Thursday, July 11, 2019

PSALM picks winning design for Napocor complex re-development


Published July 9, 2019, 10:00 PM By Myrna M. Velasco

State-run Power Sector Assets and Liabilities Management Corporation (PSALM) had finally chosen the design-concept that will be its guide in pursuing the re-development of the 5.195-hectare National Power Corporation (NPC) complex in Quezon City.
The company said it selected WTA Design Studio’s submission entitled “The East Grid” as the winning conceptual design to serve as a template in transforming the Diliman property into a commercial center with mixed-used high rise developments. For its winning concept, WTA Design Studio will receive a cash prize of P4.0 million.
PSALM said it had set preference on that particular design because of “its multi-dimensional people-oriented concept of developing a new environmentally-friendly business center.”
In that development prototype, it was able to integrate “energy efficient systems and innovative and sustainable design ideas,” and at the same time, the entry assimilated pedestrian-friendly spaces.
As envisaged, the property at its conversion phase shall be able to offer both office as well as commercial retail spaces – akin to the development landscape first employed at the Fort Bonifacio Global City.
The property, targeted this early on for accreditation as an economic zone, shall also be housing different offices of state-run energy firms and agencies, including that of NPC and the National Transmission Corporation (TransCo).
“The design contest specifically required that the design entities would have to integrate into such development the existing two buildings,” as both buildings have been designed by National Artist Leandro V. Locsin, and there’s a requirement to have them preserved under the National Cultural Heritage Act of 2009.
The “East Grid” concept of WTA Design proffers interactive installations, bike trails, green promenades, alfresco spaces and play areas.

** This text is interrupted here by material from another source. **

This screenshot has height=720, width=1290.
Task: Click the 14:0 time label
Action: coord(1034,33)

On top of that, it still allots for net leasable space of about 400,000 square meters.
As emphasized by PSALM President and CEO Irene Joy Garcia, the re-development plan for the complex shall be anchored on a design that will “fully maximize the utilization of the Quezon City property.”
Further, the design must “study carefully the possible highest and best use for it and ensure that the government can strategically take advantage of the property’s full potentials.”

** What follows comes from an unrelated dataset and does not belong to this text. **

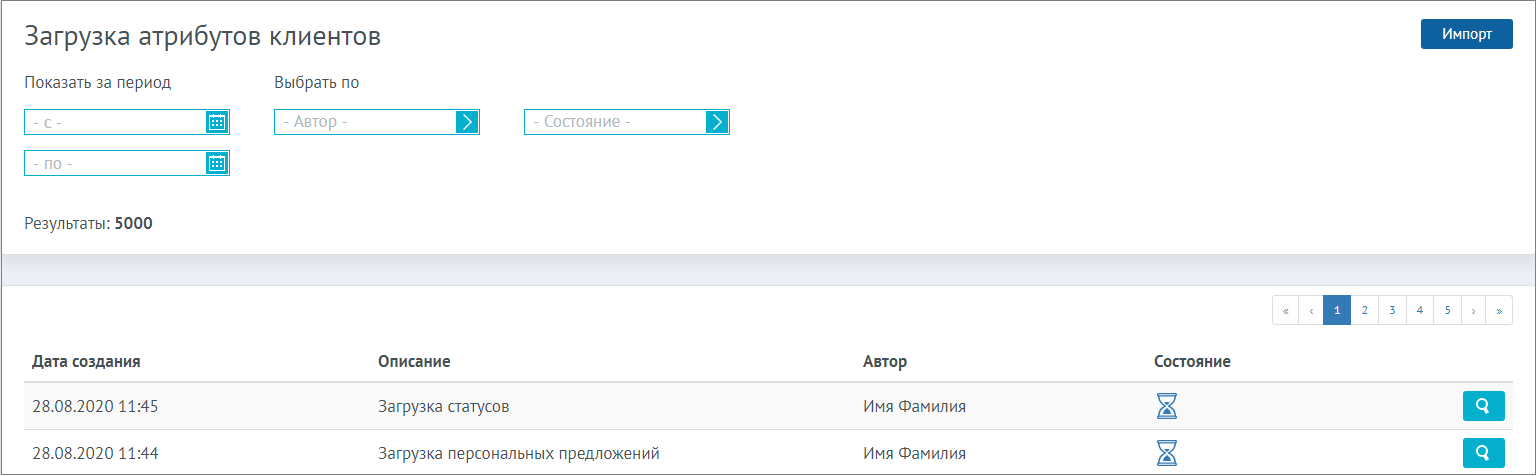The height and width of the screenshot is (476, 1536).
Task: View details of Загрузка статусов with magnifier
Action: tap(1483, 406)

Garcia qualified that an outright sale of the property might have been an easier option, but she stressed this would be “less advantageous for the government than purposely developing it in accordance with its best use and eventually ensuring a substantial income stream and steady cash flow that the government can enjoy.”
PSALM’s mandate is not just confined to divesting the power facilities and supply contracts of the government, but also the NPC real estate assets that had been placed under its charge.